In October 1974 a Business Week magazine story stated "It will be a hard pill for many Americans to swallow - the idea of doing with less so that big business can have more. Nothing that this nation or any other nation has done in modern history compares in difficulty with the selling job that must now be done to make people accept the new reality."- The article appeared as the United States embarked on a thirty year alteration of the social contract, one that would prioritize boosting Gross Domestic Product at the cost of a former vision, that of citizens sharing equitably in the fruits of their labors. Today, as other industrialized nations have overtaken us in terms of public health and retirement security, individual savings, ecological sustainability, literacy, low crime and incarceration rates, and even access to information technologies, isn't it time for another selling job? How about: Less for big business and more for people,

 

For too long we Americans have bought into the self-destructive notion that wealth, in the form of money, land, possessions, or power, is the goal and measure of our lives. As a people we've sacrificed our waking hours, our family values and social connections, our creative energies, our ethics, and even our sanity, on the altar of Survival of the Fittest. We have chosen--or more accurately, allowed others to choose--to pursue a higher standard of life at the expense of an enhanced quality of living. Our reward is perfectly symbolized in the spectacle of banking and finance corporations handing out multi-million dollar bonuses and purchasing new company jets with one hand while extorting taxpayer funds with the other.

**Record extracts**
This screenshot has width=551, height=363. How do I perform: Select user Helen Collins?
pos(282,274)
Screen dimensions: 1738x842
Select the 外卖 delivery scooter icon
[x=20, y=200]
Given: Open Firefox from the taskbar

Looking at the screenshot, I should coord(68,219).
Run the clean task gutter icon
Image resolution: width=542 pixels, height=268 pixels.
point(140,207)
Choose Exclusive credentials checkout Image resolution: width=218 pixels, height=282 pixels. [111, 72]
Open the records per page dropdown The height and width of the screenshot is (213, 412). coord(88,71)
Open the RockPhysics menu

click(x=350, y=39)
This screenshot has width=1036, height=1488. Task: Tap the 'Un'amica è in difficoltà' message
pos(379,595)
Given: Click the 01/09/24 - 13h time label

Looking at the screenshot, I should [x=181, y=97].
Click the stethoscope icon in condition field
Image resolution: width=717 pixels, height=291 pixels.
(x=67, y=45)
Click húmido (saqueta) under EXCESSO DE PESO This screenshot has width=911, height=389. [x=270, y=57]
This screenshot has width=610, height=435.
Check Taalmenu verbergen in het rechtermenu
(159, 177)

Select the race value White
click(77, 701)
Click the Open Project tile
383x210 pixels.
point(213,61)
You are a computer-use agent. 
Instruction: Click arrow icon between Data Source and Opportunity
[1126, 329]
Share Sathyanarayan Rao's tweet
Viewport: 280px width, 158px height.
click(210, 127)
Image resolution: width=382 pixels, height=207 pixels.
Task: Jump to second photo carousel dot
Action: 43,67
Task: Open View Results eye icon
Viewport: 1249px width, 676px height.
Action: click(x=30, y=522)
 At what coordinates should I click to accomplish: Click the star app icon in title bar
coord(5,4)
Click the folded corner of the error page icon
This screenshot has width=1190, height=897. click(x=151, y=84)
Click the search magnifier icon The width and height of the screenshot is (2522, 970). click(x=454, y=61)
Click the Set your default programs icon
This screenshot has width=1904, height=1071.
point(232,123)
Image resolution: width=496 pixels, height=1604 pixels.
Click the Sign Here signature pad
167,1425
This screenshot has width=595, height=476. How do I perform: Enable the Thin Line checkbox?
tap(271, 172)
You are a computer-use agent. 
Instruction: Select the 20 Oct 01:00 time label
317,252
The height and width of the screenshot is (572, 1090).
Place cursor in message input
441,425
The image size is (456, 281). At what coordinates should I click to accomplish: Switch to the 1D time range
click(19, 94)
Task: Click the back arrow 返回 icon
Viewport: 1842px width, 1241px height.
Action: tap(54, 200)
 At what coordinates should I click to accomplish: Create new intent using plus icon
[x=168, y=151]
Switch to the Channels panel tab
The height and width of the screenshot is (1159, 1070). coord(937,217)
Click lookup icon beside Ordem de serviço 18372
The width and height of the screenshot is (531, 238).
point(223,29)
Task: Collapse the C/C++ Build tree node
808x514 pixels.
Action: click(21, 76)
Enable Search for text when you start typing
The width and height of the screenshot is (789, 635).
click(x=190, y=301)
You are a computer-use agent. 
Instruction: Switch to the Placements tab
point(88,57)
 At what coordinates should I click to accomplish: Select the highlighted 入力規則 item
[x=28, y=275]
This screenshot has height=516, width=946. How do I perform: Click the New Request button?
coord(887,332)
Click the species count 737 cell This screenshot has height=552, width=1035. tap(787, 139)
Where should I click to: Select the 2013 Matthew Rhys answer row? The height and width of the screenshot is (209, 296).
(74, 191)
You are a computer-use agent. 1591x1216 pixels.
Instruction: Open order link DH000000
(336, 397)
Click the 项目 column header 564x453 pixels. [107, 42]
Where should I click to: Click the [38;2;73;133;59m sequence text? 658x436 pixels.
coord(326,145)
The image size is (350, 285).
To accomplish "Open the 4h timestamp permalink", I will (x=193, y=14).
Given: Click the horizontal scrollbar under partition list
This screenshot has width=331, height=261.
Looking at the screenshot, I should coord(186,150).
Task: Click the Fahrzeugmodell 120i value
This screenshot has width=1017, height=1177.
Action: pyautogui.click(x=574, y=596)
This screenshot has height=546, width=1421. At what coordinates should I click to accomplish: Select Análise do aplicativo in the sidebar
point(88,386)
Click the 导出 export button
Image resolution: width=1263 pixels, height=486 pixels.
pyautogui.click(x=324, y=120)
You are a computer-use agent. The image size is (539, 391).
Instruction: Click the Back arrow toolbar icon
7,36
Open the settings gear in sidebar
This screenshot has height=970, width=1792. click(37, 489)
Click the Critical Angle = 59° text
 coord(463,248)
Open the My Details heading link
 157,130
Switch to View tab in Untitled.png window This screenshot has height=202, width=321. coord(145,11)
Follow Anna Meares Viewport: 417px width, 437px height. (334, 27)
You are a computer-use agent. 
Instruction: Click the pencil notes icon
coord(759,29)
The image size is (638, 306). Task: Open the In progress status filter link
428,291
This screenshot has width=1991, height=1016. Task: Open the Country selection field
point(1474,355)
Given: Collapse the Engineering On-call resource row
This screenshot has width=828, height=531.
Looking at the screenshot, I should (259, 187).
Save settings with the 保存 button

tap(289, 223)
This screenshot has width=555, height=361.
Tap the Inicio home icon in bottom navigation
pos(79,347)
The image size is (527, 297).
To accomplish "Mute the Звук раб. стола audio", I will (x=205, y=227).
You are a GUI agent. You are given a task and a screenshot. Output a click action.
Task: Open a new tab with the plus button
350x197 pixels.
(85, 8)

**Set tasks**
**a.** In the passage about American wealth, in what month and year did the Business Week story run?
**b.** Rewrite the stretch of the passage about American wealth from "For too long" through "with the other.", putting "shrine" in place of "altar".
**c.** Write the next few sentences of the passage about American wealth, starting after its final sentence.

**Responses to the exercise**
**a.** October 1974

**b.**
For too long we Americans have bought into the self-destructive notion that wealth, in the form of money, land, possessions, or power, is the goal and measure of our lives. As a people we've sacrificed our waking hours, our family values and social connections, our creative energies, our ethics, and even our sanity, on the shrine of Survival of the Fittest. We have chosen--or more accurately, allowed others to choose--to pursue a higher standard of life at the expense of an enhanced quality of living. Our reward is perfectly symbolized in the spectacle of banking and finance corporations handing out multi-million dollar bonuses and purchasing new company jets with one hand while extorting taxpayer funds with the other.

**c.**
 

On a global level the mantra of "more is better"- has fit all too easily with "might is right,"- creating a worldview that could only be consummated by the degradation of nature and attacks on civilizations across the planet. Through the miracles of technology and the machinations of corporate logic, capitalism was put on steroids. To the basic recipe of privatization--the transferral into private ownership of things once commonly held; plus commodification--creating markets by setting a price on what was formerly free; was added monopolization--the elimination of competition within markets. A final ingredient of pro-big business laws, tax policies, and court rulings was added to cement the system. The product of such an economic system is a society comprised of a tiny but increasingly wealthy elite class, fearfully walled off from a massively expanding majority rapidly sinking into debt.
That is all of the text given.